Table 1 summarizes clinical characteristics and endocrine results. SGA girls had higher serum FSH levels than AGA girls (p = 0.03), while LH, estradiol, testosterone, and SHBG concentrations were similar.

Table 1 Clinical and endocrine data of the study population Values are mean ± SEM. AGA, appropriate for gestational age; SGA, small for gestational age; BMI, body mass index; BW, birth weight; GA, gestational age. *p < 0.005; †p < 0.05 vs AGA.

As shown in Figure 1, SGA girls had a markedly reduced uterine cross-sectional area (mean difference 20%;p < 0.006) and strikingly reduced ovarian volumes (mean difference 38%;p < 0.0002). Uterine cervix dimensions were comparable (data not shown).

Figure 1
figure 1

Uterine cross-sectional area (upper panel) and ovarian volume (lower panel) in AGA and SGA girls. Birth weight SD scores (BW SDS) and serum FSH values of each group are also mentioned.

The differences in uterine and ovarian size between AGA and SGA girls remained similar and significant after matching AGA and SGA subpopulations for height, weight, and BMI, suggesting that the reduced size of the internal genitalia in SGA girls is essentially independent of the reduction of total body size.

DISCUSSION

Adolescent girls born small were found to have a reduced size of the uterus and the ovaria. This observation indicates either that fetal growth restriction may have a long-term impact on the size of the female internal genitalia, or that a common mechanism participates in the regulation of prenatal growth and the subsequent development of the internal genitalia.

The finding of reduced ovarian size after prenatal growth restriction complements recent insights linking growth before birth to ovarian function later in life. Reduced fetal growth has been associated with a reduced fraction of primordial follicles (1), with ovarian hyperandrogenism in adolescent girls (2), and with anovulation, particularly dating from late adolescence (3).

It has been firmly established that the prime factor accounting for the variability of birth weight of infants is the birth weight of the mother (1214), and that women born SGA are at risk for delivering SGA and preterm infants (13, 14). However, the mechanisms governing these intergenerational effects remain elusive. Reduced prenatal growth was now found to be followed by a reduced size of the uterus. This may be one of the mechanisms underpinning the intergenerational effects of maternal birth weight. Indeed, mammalian embryo transfer and cross-breeding experiments have shown that the size of the conceptus at birth relates to the size of the maternal environment in which it grows (reviewed in Ref. (15).

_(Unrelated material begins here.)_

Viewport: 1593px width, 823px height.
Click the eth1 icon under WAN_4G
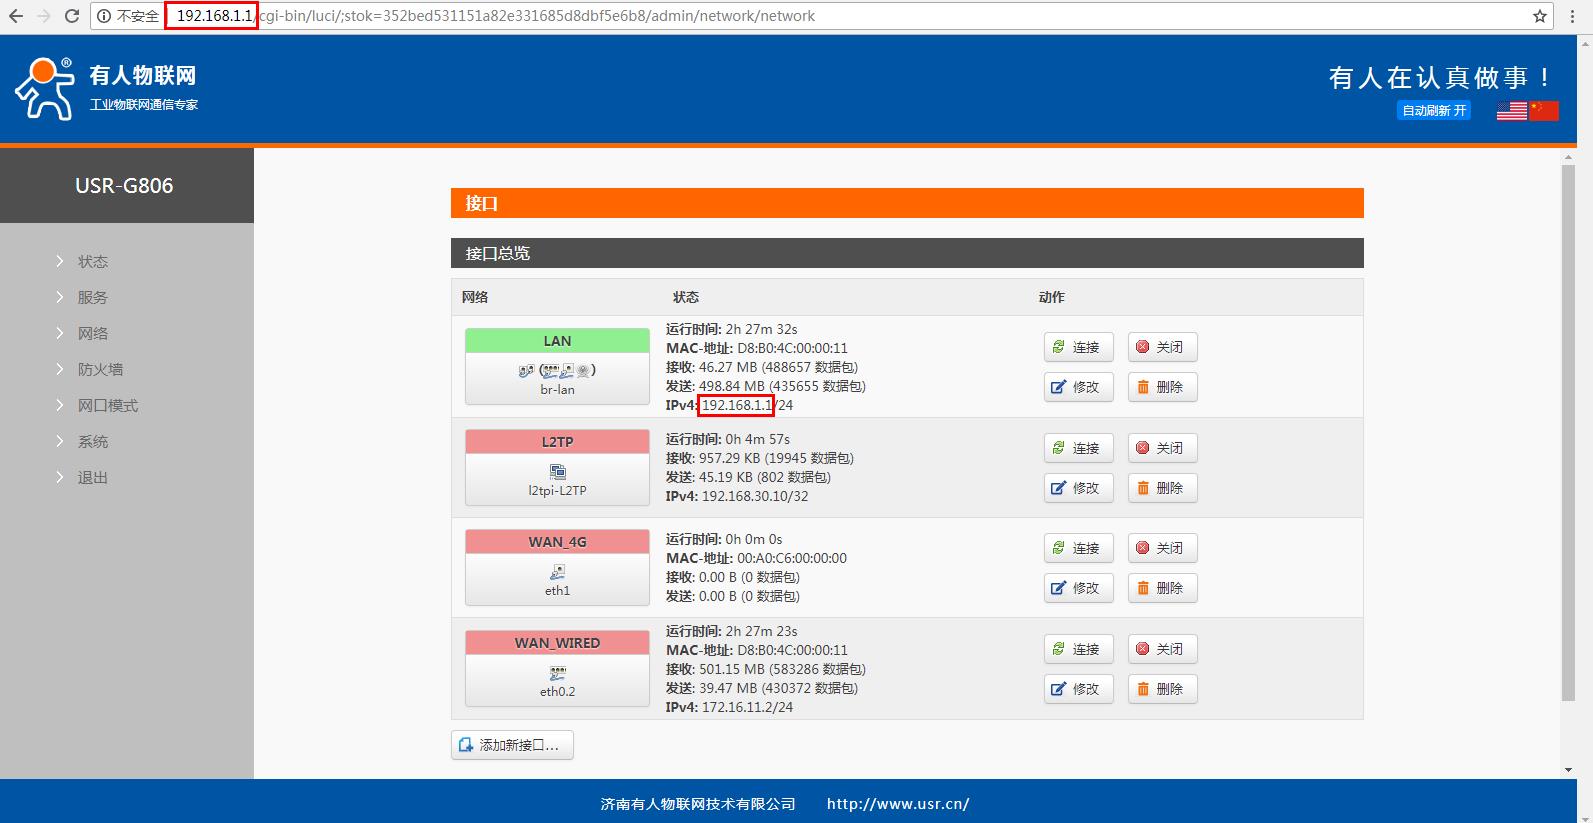pos(557,572)
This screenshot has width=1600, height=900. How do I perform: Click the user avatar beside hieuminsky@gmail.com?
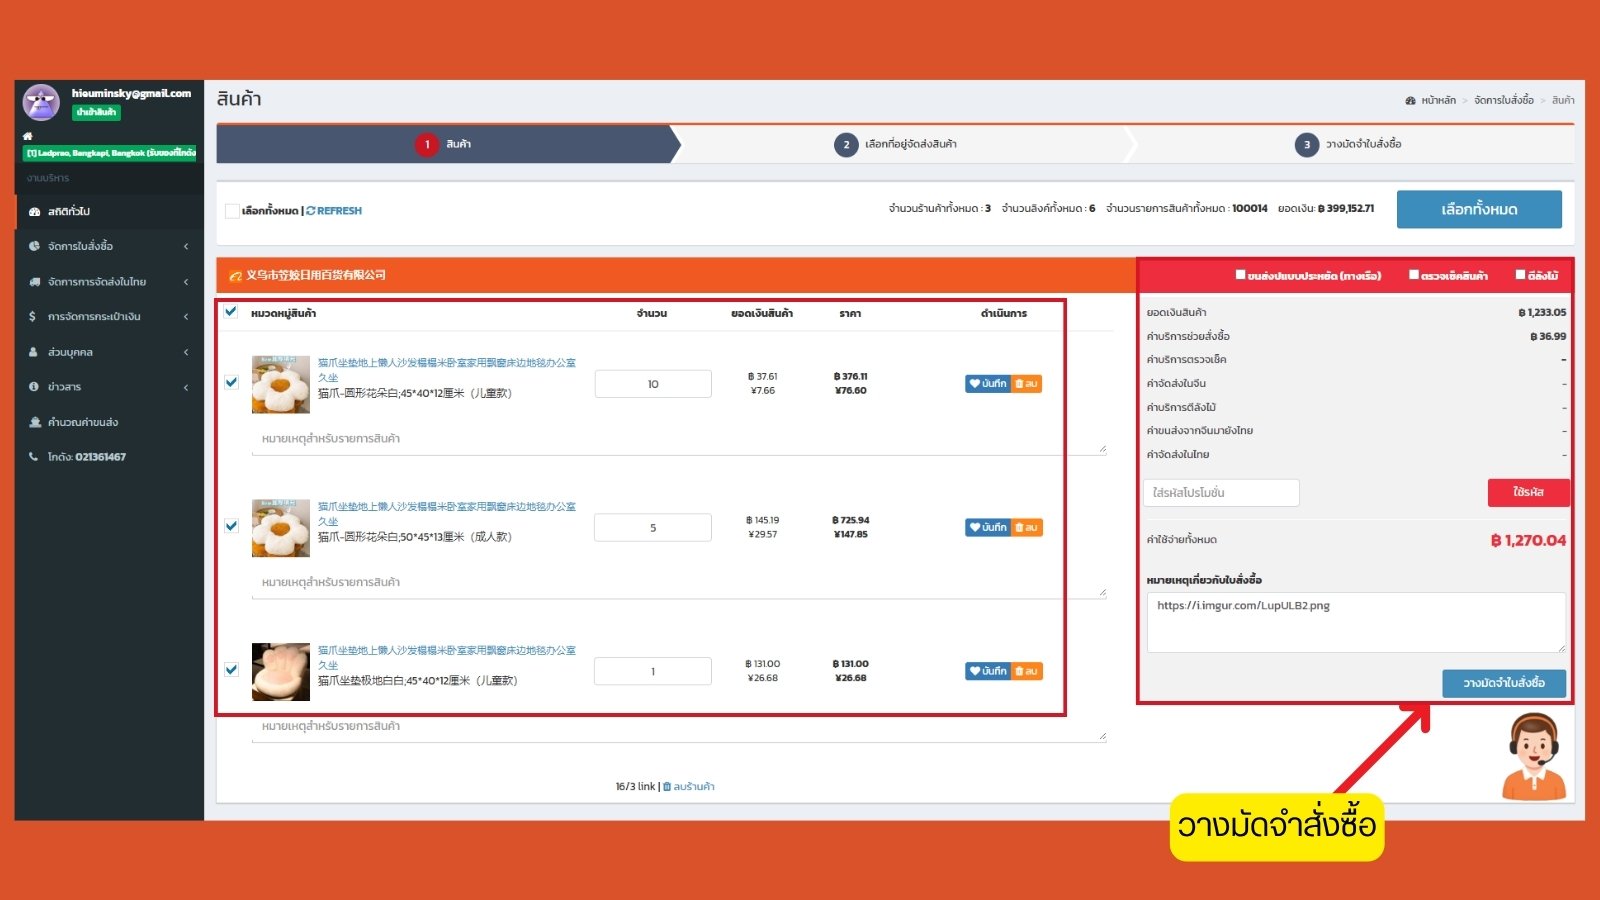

Conceivably, such a nongenomic mechanism provides a survival advantage, as it allows to adapt fetal growth in each generation, according to the growth conditions that the mother herself experienced as fetus.

Ovarian size was found to be reduced in SGA girls in the presence of elevated serum FSH concentrations, a combination pointing toward impaired ovarian responsiveness rather than to a lack of gonadotropic drive.

In conclusion, the gynecological correlates of prenatal growth restriction are herewith extended to include a reduced size of the uterus and the ovaries, and slightly increased serum concentrations of FSH. Disorders such as ovarian hyperandrogenism and ovulatory dysfunction in the presence of a small uterus and small ovaries may have a prenatal origin, particularly when occurring after precocious pubarche and in a context of short stature, hyperinsulinism, and dyslipidemia (2, 3, 16, 17).